§ Data for processing:
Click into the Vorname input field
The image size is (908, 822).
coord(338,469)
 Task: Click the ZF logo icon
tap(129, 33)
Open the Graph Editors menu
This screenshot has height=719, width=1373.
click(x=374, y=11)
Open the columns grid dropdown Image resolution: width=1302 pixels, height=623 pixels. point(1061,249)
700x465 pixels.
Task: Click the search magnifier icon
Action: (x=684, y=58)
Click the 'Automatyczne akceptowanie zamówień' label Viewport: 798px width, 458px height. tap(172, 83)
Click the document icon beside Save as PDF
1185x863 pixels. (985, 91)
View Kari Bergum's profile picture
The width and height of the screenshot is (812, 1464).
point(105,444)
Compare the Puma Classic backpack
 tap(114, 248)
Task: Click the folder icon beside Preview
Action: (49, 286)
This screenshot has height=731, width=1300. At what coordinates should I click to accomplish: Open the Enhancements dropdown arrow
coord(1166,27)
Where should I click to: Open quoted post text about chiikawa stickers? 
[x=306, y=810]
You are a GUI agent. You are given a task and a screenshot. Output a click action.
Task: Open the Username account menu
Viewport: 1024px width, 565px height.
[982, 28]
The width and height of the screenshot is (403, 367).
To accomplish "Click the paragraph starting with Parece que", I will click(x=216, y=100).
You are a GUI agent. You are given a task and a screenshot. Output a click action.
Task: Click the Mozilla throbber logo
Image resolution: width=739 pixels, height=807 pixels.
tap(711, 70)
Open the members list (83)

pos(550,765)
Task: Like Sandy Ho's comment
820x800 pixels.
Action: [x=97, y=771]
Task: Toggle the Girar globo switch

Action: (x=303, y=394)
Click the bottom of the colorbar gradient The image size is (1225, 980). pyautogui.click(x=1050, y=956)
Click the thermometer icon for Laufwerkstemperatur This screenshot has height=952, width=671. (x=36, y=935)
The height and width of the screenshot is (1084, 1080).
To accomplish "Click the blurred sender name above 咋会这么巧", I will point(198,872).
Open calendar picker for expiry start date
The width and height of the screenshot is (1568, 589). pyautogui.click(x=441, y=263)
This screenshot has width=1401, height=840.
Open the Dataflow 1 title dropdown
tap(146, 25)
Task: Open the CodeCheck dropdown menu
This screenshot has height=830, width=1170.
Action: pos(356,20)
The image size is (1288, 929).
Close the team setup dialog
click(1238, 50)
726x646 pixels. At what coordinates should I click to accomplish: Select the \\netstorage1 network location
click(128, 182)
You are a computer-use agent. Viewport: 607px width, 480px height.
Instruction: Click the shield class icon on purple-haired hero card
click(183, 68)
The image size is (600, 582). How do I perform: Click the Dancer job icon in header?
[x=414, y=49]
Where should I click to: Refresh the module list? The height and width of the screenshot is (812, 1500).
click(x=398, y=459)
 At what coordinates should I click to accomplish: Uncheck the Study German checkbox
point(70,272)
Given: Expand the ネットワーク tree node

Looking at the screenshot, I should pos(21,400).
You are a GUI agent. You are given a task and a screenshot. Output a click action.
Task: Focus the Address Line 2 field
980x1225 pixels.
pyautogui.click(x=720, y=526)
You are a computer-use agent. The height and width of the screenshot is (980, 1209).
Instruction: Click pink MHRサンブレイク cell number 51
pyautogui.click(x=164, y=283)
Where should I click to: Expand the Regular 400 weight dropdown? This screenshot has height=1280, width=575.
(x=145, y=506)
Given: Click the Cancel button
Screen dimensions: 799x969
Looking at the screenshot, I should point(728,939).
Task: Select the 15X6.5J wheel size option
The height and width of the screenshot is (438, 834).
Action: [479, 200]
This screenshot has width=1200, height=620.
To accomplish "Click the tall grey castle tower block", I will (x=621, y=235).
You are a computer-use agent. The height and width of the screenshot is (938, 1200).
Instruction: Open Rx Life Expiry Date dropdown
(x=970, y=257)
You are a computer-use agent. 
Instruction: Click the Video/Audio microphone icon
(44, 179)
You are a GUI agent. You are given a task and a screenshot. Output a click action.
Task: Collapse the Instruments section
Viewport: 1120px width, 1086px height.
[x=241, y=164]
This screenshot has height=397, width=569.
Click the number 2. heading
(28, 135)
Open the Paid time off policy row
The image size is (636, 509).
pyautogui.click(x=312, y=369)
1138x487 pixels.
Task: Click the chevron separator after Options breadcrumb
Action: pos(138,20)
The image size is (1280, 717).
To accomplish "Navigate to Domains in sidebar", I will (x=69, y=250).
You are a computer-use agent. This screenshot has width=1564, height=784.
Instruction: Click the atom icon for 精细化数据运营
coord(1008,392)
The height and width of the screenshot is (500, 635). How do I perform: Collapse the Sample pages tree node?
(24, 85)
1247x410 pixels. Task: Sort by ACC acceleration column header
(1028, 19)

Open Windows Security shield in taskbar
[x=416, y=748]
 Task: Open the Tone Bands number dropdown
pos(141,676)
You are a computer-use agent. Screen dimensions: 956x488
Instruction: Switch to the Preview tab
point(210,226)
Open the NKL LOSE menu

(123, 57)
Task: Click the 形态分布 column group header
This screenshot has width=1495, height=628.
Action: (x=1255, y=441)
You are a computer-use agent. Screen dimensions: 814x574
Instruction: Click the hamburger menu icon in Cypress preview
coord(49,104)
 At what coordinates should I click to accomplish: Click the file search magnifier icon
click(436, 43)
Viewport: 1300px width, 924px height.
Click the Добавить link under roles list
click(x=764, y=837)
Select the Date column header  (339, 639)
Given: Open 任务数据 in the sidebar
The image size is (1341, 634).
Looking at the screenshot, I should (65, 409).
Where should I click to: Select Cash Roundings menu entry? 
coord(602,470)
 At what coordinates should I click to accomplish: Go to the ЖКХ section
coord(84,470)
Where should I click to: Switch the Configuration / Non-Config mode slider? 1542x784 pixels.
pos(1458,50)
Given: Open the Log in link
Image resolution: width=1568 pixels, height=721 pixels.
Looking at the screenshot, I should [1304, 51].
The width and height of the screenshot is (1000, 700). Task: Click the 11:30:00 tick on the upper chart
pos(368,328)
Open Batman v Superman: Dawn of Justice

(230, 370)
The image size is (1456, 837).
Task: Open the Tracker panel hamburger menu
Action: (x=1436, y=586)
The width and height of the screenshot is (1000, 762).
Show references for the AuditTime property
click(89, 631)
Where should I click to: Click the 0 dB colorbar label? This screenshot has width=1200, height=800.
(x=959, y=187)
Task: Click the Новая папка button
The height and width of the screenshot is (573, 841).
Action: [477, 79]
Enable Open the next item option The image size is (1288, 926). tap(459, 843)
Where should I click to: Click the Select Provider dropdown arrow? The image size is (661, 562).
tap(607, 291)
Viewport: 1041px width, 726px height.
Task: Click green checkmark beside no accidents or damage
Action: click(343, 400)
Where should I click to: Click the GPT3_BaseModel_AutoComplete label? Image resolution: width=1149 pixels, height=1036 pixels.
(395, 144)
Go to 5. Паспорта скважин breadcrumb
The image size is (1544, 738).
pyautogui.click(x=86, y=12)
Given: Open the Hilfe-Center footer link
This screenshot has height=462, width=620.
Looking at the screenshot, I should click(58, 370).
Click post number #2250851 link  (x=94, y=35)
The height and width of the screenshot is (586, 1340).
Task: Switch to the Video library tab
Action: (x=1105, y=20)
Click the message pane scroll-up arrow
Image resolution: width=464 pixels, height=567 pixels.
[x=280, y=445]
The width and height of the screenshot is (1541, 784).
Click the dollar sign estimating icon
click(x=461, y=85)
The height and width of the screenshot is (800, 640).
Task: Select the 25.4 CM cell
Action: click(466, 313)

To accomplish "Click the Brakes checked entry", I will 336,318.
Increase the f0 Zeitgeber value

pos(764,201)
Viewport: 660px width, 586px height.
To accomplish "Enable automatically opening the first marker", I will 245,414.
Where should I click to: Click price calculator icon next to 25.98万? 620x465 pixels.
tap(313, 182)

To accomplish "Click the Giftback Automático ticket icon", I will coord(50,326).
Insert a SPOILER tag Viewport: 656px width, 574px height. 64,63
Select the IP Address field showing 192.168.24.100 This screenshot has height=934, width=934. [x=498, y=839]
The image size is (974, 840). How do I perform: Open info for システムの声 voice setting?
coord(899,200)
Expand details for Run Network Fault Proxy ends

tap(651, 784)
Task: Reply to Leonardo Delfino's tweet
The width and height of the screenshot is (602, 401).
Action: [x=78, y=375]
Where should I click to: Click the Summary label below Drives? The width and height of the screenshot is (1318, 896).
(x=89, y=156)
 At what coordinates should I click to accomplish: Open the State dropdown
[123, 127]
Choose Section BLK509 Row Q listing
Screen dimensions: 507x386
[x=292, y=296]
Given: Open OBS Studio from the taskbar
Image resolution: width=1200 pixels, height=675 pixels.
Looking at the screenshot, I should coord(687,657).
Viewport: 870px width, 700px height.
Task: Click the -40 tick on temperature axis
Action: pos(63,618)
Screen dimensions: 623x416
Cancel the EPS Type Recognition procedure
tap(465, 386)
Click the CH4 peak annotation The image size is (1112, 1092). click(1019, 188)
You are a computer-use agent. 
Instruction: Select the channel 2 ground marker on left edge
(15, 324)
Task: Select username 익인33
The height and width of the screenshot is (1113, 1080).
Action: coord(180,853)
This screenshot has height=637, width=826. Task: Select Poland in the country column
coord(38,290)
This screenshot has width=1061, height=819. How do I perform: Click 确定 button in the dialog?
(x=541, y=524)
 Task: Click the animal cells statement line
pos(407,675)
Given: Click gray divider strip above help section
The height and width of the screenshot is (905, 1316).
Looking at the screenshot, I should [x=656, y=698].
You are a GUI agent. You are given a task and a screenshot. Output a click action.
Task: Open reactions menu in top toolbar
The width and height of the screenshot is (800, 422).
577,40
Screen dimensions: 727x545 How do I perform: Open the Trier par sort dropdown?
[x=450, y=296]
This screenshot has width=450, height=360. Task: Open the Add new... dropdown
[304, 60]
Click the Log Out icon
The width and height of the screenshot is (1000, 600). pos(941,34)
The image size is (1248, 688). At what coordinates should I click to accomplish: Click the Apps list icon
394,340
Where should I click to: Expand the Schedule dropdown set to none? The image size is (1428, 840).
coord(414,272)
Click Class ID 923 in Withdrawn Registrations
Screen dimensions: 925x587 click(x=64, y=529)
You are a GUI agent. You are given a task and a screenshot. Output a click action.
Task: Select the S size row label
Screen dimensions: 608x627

§ What this task involves:
The word to find is "Address". Copy every line of the data that holds it.

§ Written answer:
Task: Focus the Address Line 2 field
Select the IP Address field showing 192.168.24.100 This screenshot has height=934, width=934. [x=498, y=839]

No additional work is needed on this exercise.